━━━ Provided data ━━━
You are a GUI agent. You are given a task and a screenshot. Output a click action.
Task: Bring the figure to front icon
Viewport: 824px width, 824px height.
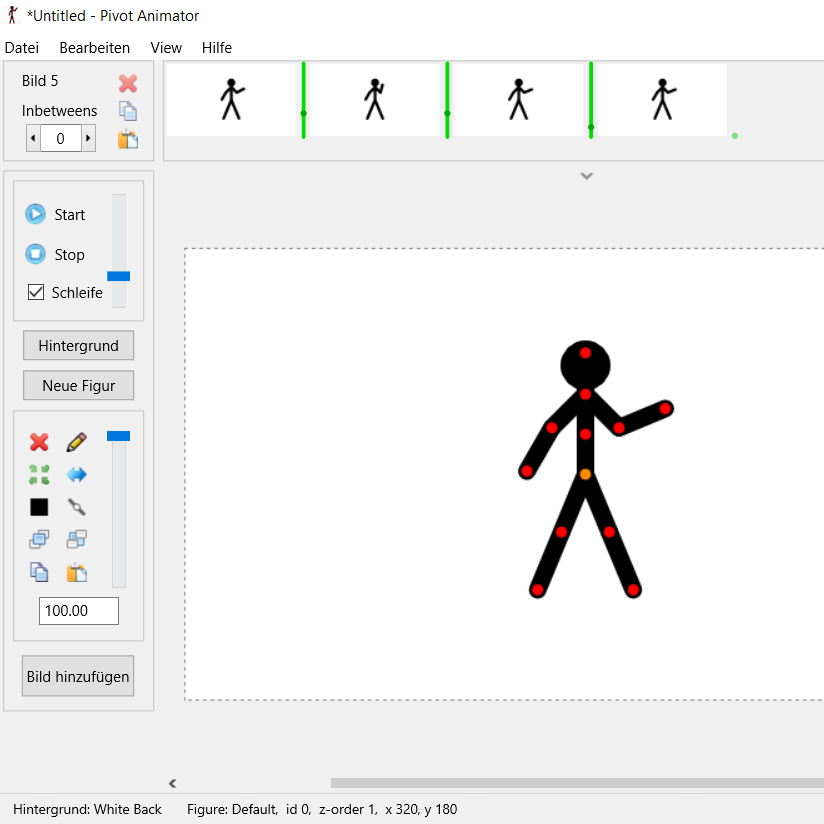(39, 540)
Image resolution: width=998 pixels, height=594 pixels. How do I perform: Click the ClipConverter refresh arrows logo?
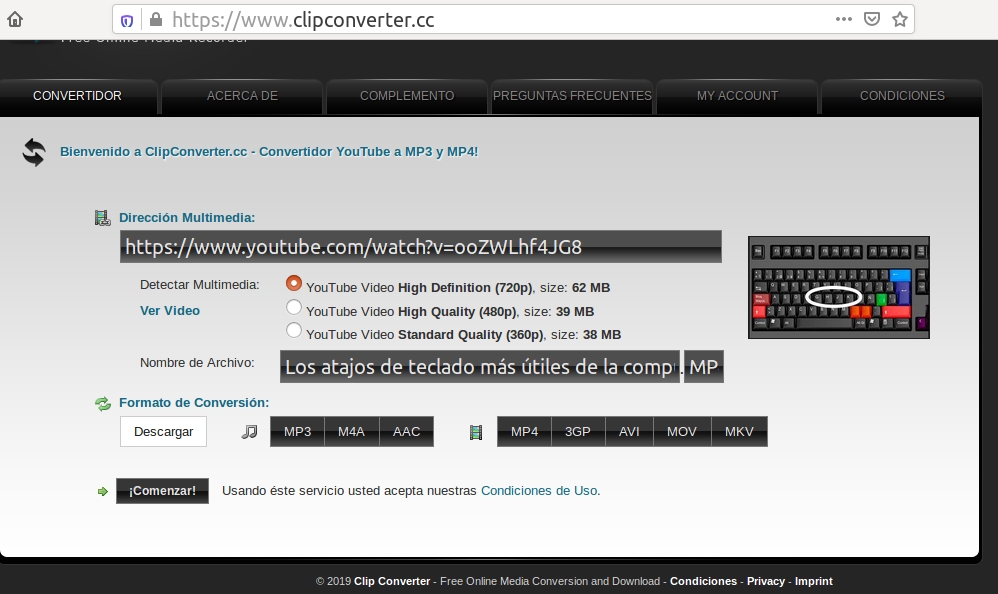click(34, 152)
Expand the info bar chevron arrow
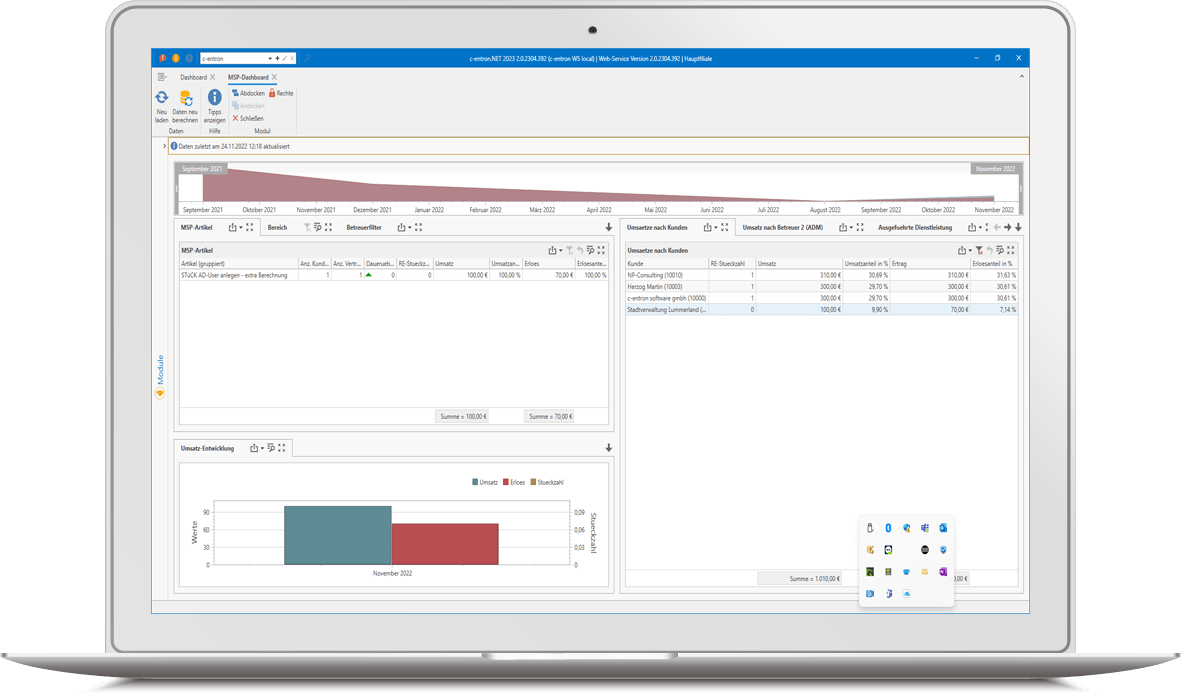Viewport: 1181px width, 694px height. click(x=164, y=146)
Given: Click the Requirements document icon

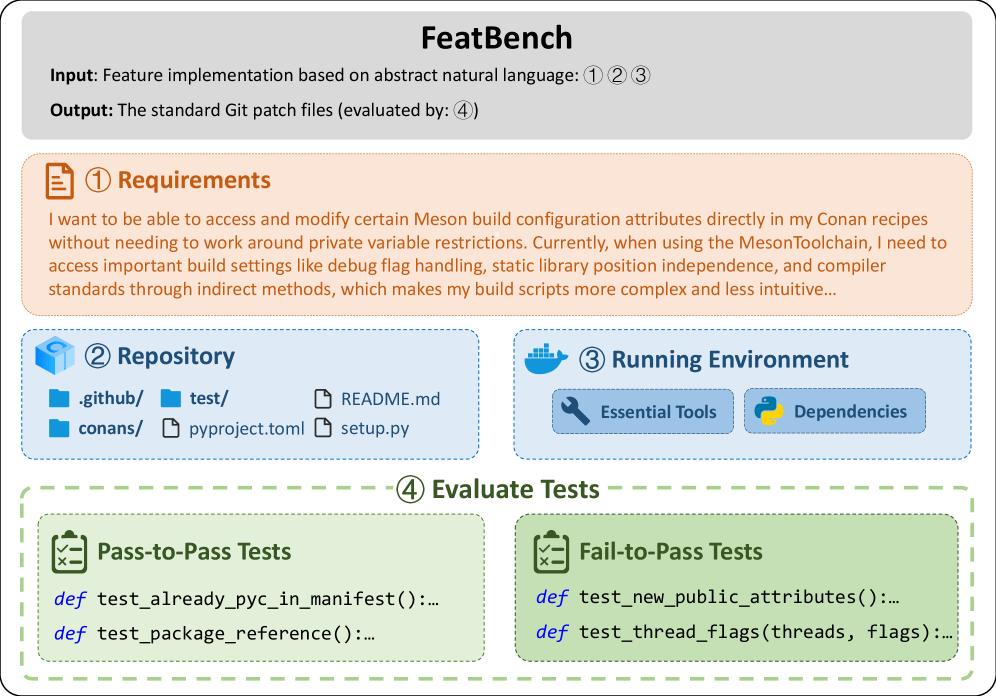Looking at the screenshot, I should [61, 181].
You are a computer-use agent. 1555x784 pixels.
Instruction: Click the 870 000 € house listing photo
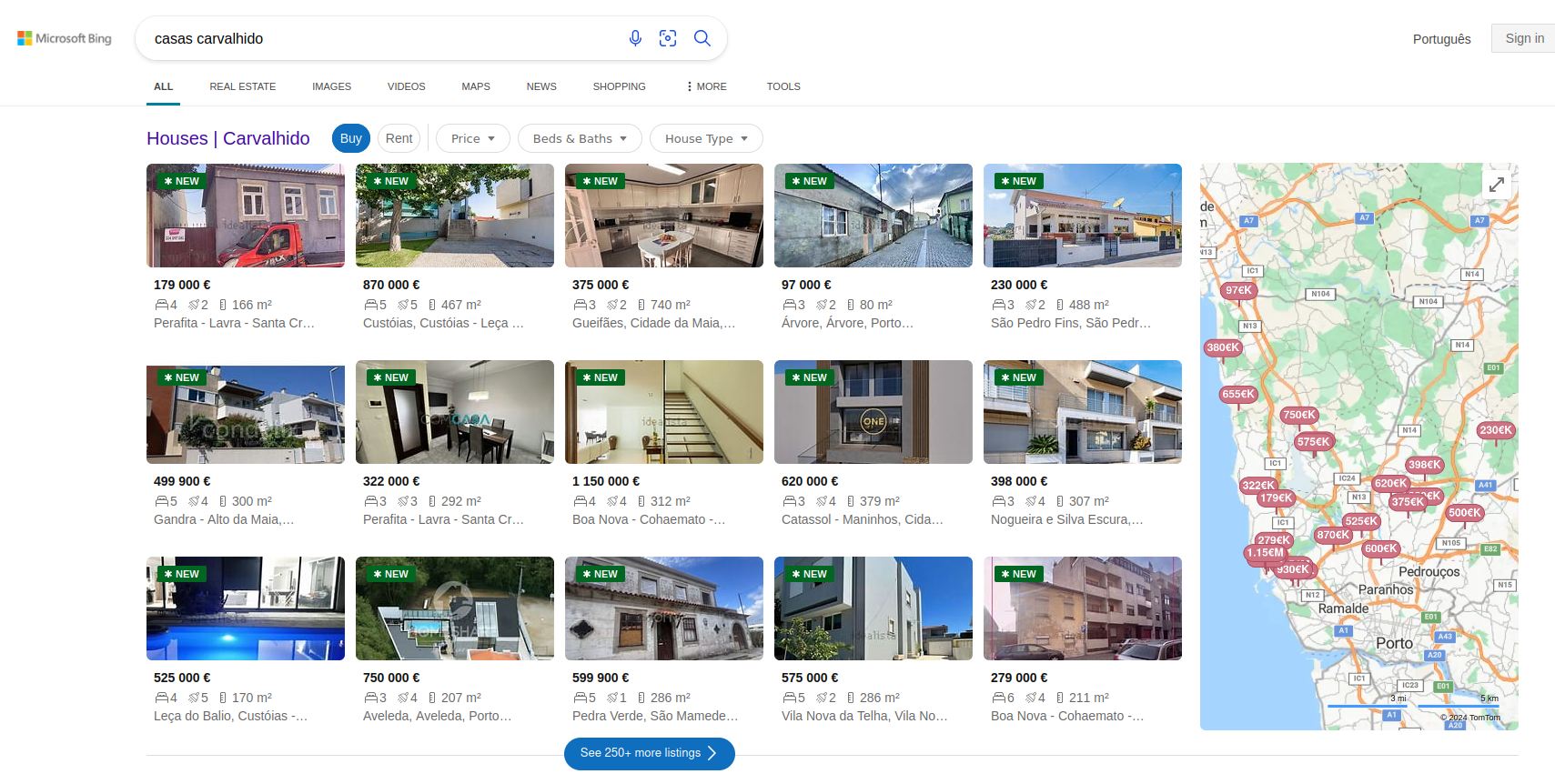[455, 216]
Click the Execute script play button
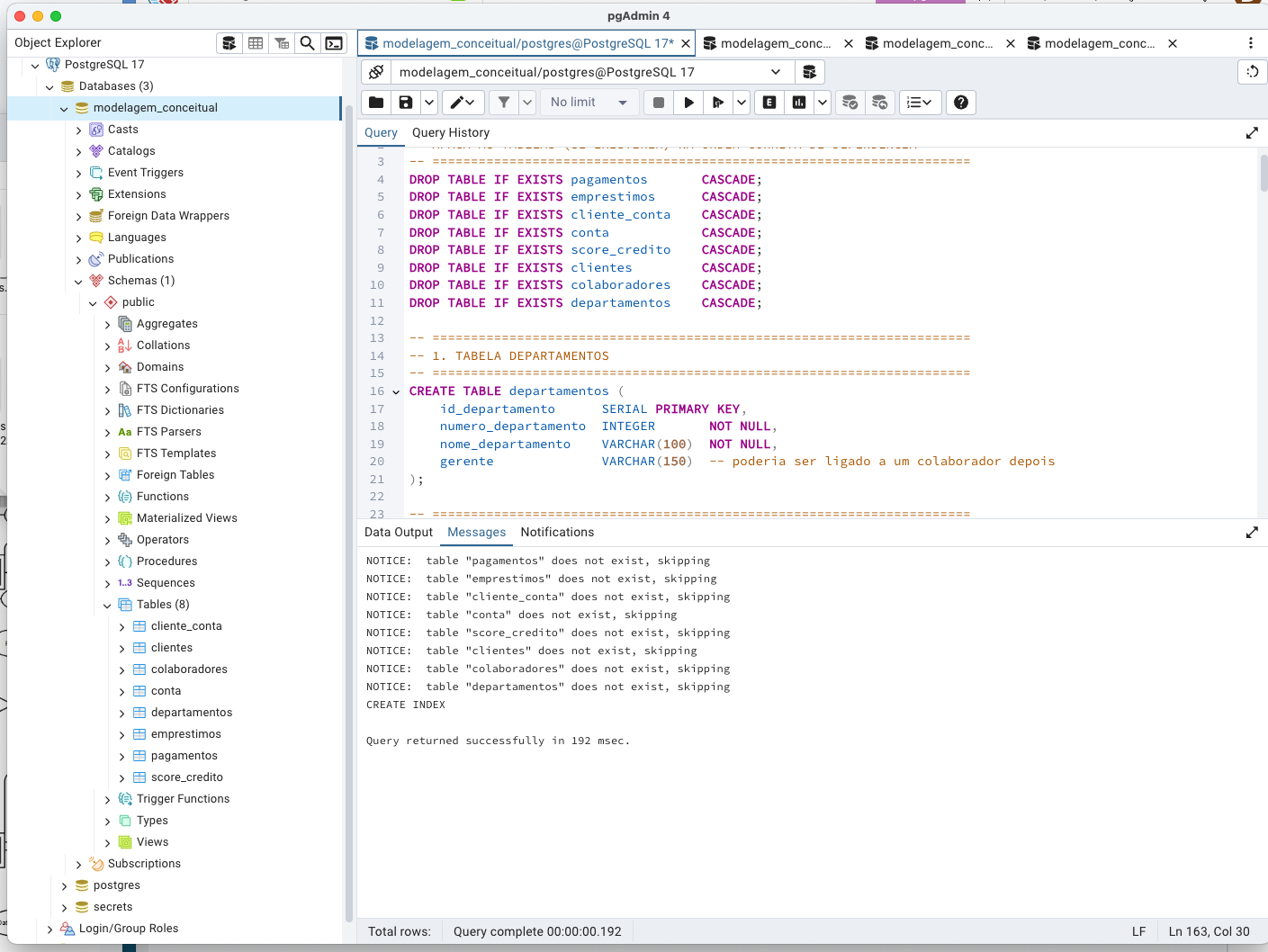 (688, 103)
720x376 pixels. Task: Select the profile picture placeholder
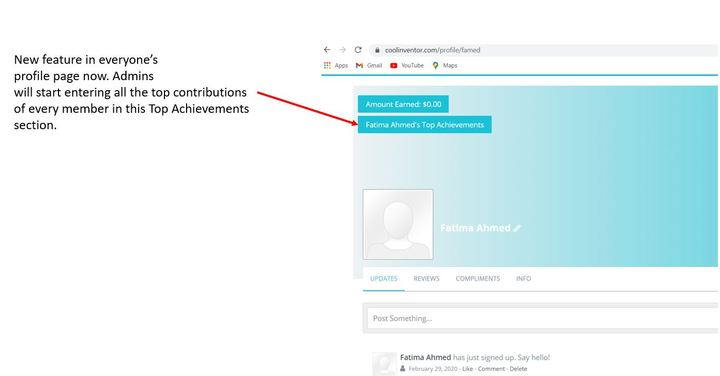click(x=398, y=224)
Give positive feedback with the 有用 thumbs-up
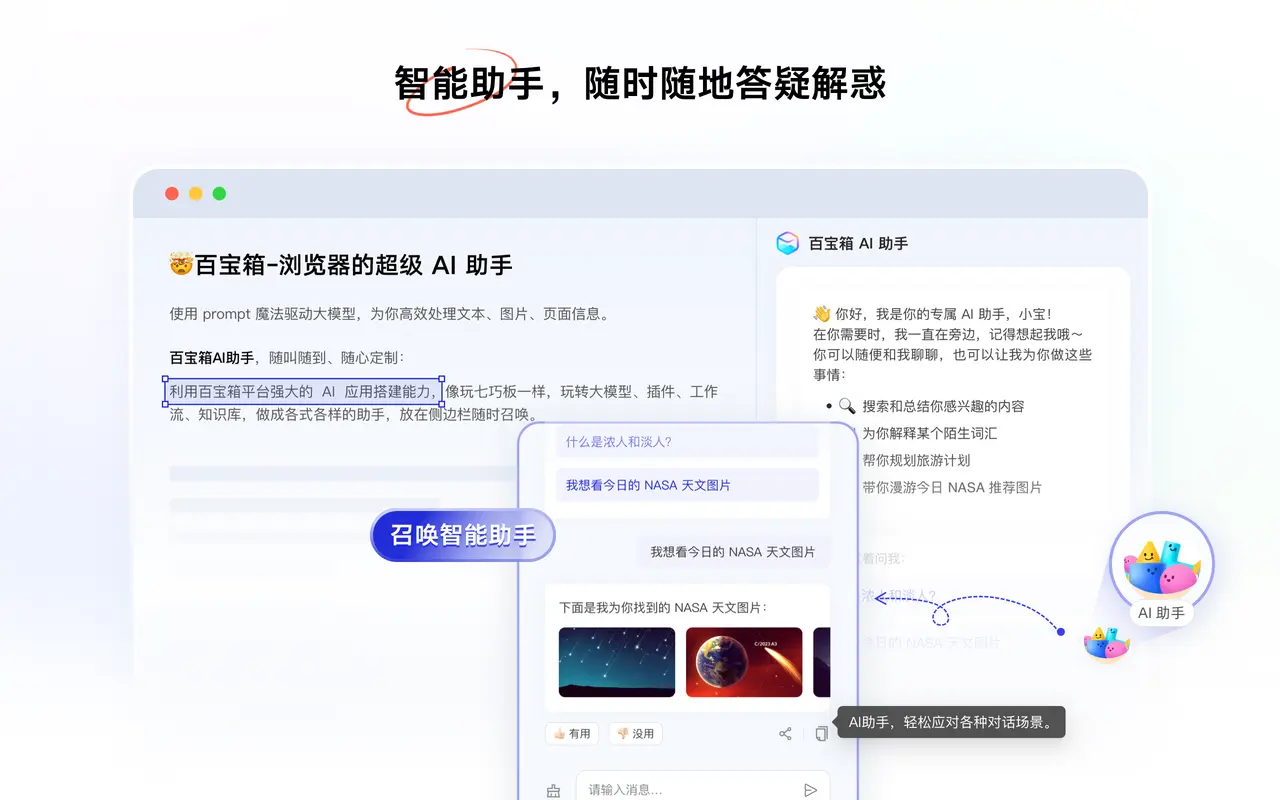 pyautogui.click(x=572, y=733)
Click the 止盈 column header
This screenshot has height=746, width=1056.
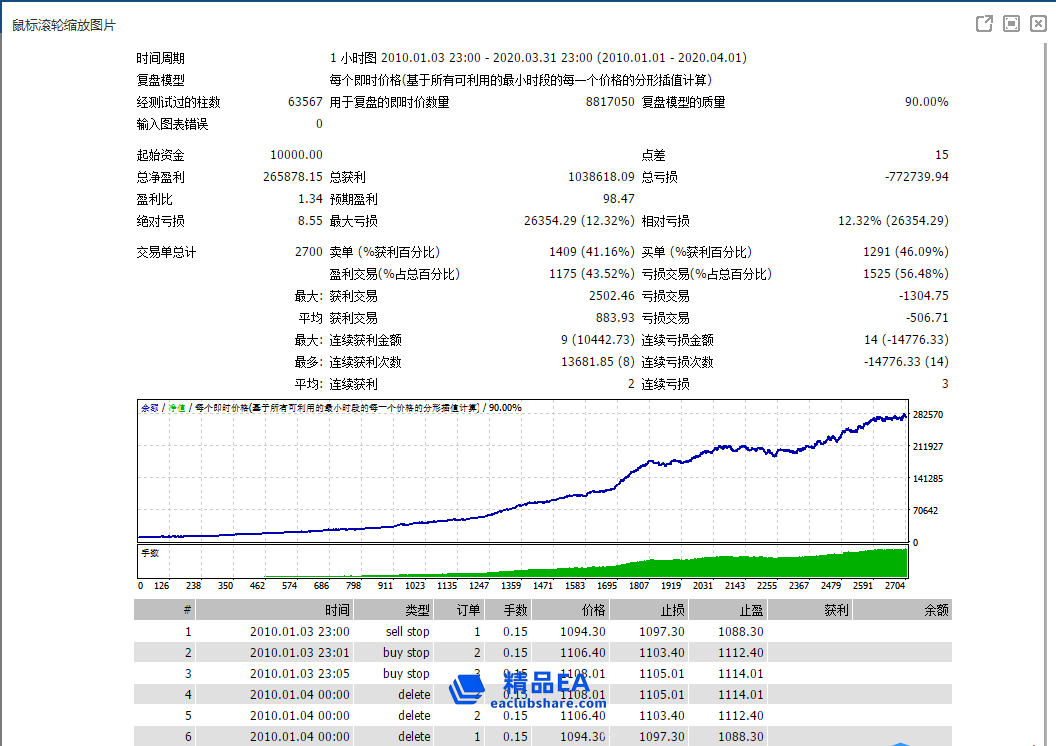point(751,610)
━━━
* Problem
An exact copy is needed of the lines running from the one containing "You are a computer-use" through the last line of the material, and of no others; pictures stay out.

* Solution
You are a computer-use agent. 1555x784 pixels.
Instruction: Click the 870 000 € house listing photo
[455, 216]
Click the Execute script play button
 (688, 103)
720x376 pixels. Task: Select the profile picture placeholder
click(x=398, y=224)
Give positive feedback with the 有用 thumbs-up
 pyautogui.click(x=572, y=733)
Click the 止盈 column header
This screenshot has height=746, width=1056.
point(751,610)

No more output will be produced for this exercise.